Um grupo de empresários está providenciando dez mil cópias de reportagens publicadas nos jornais de ontem sobre o projeto aprovado pela Câmara de Maringá que cria a verba de R$ 3,5 mil para cada um dos 21 vereadores cobrir despesas de gabinete. A informação é de fontes da Folha, que disseram que os empresários estão indignados com a atitude dos vereadores. A verba para despesas de gabinete vem somar aos recursos disponíveis para vereadores – salário de R$ 3 mil e mais R$ 3 mil para pagamento de assessores.
O projeto foi votado em primeira discussão, em regime de urgência, no final da sessão de terça-feira – por volta das 22h40. Na sessão realizada ontem à tarde, o projeto foi aprovado por unanimidade em última votação. A sessão foi tranquila, sem manifestações ou protestos.
O projeto aprovado prevê que o uso do dinheiro será feito mediante apresentação de notas fiscais.
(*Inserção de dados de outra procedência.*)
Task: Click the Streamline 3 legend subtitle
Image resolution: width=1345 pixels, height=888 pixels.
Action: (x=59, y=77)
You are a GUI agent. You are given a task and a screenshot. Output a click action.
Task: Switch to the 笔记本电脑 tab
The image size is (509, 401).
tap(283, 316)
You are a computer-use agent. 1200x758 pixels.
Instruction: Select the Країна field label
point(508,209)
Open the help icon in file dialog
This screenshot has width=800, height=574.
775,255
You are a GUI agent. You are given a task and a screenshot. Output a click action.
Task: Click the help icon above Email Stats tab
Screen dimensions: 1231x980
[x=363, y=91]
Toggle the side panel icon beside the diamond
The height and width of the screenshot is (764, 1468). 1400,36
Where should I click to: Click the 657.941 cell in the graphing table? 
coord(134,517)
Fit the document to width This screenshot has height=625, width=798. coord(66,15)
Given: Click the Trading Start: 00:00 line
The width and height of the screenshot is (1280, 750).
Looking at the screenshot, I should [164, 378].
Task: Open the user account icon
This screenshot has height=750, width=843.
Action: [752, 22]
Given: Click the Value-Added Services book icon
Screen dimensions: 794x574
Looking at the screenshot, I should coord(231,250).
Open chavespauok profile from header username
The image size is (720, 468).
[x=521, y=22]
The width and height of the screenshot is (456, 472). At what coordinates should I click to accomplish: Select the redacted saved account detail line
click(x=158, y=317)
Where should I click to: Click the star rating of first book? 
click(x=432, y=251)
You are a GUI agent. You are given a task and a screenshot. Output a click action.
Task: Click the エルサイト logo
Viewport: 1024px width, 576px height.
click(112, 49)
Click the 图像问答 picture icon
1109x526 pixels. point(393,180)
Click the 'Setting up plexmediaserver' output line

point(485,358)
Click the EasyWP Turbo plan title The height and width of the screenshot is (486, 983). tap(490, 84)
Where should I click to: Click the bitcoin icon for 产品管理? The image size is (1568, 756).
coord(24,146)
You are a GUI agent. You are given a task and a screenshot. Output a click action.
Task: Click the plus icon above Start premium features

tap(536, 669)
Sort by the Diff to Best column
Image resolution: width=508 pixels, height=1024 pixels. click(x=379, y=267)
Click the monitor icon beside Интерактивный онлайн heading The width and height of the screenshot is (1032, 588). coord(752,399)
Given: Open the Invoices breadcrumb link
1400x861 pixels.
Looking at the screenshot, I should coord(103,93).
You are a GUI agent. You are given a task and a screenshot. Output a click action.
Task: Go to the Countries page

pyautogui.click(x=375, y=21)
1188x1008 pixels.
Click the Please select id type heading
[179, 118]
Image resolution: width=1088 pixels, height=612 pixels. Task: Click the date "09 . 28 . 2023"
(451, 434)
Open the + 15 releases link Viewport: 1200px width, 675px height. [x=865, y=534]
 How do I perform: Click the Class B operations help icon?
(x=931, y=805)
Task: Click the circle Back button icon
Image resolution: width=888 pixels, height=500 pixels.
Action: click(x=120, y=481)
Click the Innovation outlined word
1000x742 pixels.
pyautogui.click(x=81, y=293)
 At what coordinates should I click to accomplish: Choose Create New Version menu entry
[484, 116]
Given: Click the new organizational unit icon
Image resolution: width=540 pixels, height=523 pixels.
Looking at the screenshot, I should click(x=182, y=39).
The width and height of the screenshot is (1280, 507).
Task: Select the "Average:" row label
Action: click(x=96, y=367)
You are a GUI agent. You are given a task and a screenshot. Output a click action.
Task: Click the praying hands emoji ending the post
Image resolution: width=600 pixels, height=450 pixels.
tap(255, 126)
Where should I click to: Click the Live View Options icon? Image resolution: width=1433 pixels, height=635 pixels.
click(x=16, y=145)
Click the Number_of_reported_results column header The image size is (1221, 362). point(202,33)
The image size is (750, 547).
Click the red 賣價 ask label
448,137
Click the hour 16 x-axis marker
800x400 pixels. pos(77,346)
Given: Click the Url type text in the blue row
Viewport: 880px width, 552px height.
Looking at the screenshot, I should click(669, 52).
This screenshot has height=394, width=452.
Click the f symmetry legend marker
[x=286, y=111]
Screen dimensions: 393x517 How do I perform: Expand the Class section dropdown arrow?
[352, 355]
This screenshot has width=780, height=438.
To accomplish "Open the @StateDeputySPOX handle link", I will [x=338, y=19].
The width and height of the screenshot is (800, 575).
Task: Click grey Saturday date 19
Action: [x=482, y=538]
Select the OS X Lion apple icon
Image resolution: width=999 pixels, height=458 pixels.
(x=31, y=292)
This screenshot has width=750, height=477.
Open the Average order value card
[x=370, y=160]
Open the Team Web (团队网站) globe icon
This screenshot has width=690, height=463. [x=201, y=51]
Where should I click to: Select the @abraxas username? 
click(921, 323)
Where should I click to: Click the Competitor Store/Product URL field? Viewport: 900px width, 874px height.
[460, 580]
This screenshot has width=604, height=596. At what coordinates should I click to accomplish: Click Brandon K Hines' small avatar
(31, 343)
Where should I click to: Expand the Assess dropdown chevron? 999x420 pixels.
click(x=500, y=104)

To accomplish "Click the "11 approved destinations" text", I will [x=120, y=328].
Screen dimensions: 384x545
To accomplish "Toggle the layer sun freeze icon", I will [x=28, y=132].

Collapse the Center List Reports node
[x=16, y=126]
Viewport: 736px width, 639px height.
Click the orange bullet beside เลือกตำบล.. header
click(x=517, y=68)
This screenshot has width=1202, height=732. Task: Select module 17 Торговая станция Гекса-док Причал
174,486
As despesas podem incluir desde a compra de canetas esferográficas até o pagamento de contas telefônicas.
A redação do texto original recebeu uma modificação feita por Silvana Borges (PT). Trata-se de um dispositivo que vai obrigar os vereadores a publicarem as contas em um órgão oficial do município e pela Internet, no site da Câmara. O dispositivo, porém, não regula a questão da periodicidade.
Os vereadores refutam a afirmação de que o projeto é uma alternativa legal para o aumento da remuneração. Cada parlamentar recebia na legislatura passada R$ 4,3 mil, mas por causa do censo que contou menos de 300 mil habitantes, o valor foi reduzido.